- _SUPPLIED INFORMATION_:
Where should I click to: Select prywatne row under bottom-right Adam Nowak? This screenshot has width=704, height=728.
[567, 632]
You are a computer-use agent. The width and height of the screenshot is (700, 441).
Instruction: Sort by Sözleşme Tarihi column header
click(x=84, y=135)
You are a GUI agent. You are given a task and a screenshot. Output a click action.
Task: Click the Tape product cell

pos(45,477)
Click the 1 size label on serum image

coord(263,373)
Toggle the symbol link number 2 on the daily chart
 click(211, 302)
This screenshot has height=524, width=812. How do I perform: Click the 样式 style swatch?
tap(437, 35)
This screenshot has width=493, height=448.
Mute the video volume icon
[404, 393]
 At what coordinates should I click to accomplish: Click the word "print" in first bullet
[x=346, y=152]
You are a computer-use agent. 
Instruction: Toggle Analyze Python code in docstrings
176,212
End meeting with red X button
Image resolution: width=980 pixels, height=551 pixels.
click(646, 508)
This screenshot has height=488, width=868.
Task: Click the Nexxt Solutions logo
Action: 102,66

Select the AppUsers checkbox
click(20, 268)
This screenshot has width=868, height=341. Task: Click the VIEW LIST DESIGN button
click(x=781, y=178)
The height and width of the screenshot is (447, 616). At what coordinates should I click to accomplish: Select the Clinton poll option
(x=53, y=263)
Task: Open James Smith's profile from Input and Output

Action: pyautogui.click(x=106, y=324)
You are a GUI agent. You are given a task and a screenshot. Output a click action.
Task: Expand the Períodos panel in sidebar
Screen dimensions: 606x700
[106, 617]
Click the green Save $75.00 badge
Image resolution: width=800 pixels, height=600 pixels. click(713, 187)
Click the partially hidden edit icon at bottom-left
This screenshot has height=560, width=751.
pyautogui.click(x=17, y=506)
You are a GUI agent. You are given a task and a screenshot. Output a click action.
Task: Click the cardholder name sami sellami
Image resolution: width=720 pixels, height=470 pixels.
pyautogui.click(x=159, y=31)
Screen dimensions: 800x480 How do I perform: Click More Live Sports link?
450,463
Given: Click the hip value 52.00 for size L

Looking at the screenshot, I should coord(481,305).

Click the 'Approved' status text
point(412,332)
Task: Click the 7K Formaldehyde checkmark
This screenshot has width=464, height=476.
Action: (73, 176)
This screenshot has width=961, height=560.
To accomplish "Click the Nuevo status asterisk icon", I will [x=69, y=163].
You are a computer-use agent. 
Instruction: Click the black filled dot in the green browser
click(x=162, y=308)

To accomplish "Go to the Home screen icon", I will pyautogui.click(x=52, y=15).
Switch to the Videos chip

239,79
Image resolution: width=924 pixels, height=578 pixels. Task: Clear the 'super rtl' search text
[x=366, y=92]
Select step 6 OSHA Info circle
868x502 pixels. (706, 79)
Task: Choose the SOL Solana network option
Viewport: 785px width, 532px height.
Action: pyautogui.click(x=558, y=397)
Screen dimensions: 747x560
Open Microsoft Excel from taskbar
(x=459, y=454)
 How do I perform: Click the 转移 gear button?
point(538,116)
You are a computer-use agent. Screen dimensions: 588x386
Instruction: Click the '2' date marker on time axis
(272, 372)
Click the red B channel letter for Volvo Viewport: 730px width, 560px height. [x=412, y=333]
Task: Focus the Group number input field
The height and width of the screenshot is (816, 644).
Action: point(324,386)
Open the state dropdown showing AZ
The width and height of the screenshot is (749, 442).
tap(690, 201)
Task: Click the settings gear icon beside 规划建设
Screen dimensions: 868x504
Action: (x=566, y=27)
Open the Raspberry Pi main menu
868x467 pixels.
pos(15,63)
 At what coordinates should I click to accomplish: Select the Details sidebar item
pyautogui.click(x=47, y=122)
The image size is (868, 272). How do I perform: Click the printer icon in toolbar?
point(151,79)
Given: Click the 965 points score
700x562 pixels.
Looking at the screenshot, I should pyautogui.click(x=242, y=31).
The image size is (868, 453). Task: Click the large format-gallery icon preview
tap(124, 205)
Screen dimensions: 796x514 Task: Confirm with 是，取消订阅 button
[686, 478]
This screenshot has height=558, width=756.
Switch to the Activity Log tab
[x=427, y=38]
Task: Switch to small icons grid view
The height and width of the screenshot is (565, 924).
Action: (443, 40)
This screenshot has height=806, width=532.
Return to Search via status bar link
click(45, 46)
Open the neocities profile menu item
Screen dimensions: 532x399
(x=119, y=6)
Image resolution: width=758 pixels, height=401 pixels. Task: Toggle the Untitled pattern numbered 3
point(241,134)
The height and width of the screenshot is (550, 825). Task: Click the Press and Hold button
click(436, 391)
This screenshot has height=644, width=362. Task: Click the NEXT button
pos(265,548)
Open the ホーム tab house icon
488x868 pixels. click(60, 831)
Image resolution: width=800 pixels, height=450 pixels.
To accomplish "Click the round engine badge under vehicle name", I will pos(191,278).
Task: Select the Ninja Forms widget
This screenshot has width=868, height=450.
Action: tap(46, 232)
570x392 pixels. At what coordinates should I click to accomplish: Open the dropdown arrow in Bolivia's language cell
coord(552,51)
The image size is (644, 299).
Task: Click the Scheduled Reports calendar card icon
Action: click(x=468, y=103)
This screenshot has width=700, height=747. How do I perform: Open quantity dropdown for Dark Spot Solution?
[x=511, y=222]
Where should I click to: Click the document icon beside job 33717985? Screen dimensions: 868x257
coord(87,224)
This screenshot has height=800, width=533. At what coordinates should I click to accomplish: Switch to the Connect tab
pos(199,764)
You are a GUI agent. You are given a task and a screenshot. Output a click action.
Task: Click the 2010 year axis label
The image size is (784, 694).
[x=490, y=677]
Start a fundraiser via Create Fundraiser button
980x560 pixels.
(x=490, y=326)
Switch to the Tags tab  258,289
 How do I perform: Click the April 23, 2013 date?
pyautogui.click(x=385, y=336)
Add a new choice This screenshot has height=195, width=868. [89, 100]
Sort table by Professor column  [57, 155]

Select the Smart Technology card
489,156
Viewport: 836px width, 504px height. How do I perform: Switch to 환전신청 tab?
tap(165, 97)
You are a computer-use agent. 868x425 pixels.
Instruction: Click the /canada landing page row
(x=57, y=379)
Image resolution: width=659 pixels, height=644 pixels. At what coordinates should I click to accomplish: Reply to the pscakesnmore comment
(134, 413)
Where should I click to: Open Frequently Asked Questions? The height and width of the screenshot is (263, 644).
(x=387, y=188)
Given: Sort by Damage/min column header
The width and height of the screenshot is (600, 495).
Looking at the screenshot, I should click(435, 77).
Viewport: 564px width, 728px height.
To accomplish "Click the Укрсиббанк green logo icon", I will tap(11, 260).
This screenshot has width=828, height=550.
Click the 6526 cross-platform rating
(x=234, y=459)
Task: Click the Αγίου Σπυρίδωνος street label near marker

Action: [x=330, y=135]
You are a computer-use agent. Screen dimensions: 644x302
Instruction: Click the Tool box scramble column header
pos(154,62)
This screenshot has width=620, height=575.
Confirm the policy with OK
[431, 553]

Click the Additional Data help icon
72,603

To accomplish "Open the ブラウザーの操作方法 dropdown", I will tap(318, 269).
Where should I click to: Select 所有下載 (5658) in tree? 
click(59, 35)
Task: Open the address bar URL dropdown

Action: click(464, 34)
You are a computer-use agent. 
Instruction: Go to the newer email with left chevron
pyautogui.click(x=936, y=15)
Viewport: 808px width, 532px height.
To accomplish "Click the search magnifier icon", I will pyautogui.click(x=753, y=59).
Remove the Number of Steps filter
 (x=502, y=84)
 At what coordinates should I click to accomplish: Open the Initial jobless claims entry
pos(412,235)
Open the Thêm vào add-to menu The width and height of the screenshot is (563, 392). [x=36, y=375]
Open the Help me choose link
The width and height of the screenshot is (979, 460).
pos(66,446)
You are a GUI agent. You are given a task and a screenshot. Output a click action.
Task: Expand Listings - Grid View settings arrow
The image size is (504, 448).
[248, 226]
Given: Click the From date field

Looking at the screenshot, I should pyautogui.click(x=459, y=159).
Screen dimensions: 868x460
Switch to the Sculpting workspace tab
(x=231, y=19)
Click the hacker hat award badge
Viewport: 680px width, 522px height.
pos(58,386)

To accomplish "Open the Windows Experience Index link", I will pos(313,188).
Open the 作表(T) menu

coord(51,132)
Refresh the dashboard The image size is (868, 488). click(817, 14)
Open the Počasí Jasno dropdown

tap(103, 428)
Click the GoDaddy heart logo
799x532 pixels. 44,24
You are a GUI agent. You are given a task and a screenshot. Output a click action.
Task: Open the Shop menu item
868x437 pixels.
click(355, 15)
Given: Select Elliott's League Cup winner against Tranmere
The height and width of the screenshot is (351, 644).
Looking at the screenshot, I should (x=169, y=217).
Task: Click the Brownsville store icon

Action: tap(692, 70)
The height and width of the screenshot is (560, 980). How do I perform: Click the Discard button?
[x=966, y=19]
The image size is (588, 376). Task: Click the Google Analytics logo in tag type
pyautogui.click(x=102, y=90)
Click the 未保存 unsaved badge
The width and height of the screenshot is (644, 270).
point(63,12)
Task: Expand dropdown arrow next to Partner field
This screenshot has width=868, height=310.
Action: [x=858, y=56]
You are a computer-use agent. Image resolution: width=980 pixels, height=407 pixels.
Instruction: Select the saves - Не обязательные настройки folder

- _DIRECTIONS_:
From the records, copy out each line that includes the string "settings".

- _RESPONSE AREA_:
Task: Click the settings gear icon beside 规划建设
Task: Expand Listings - Grid View settings arrow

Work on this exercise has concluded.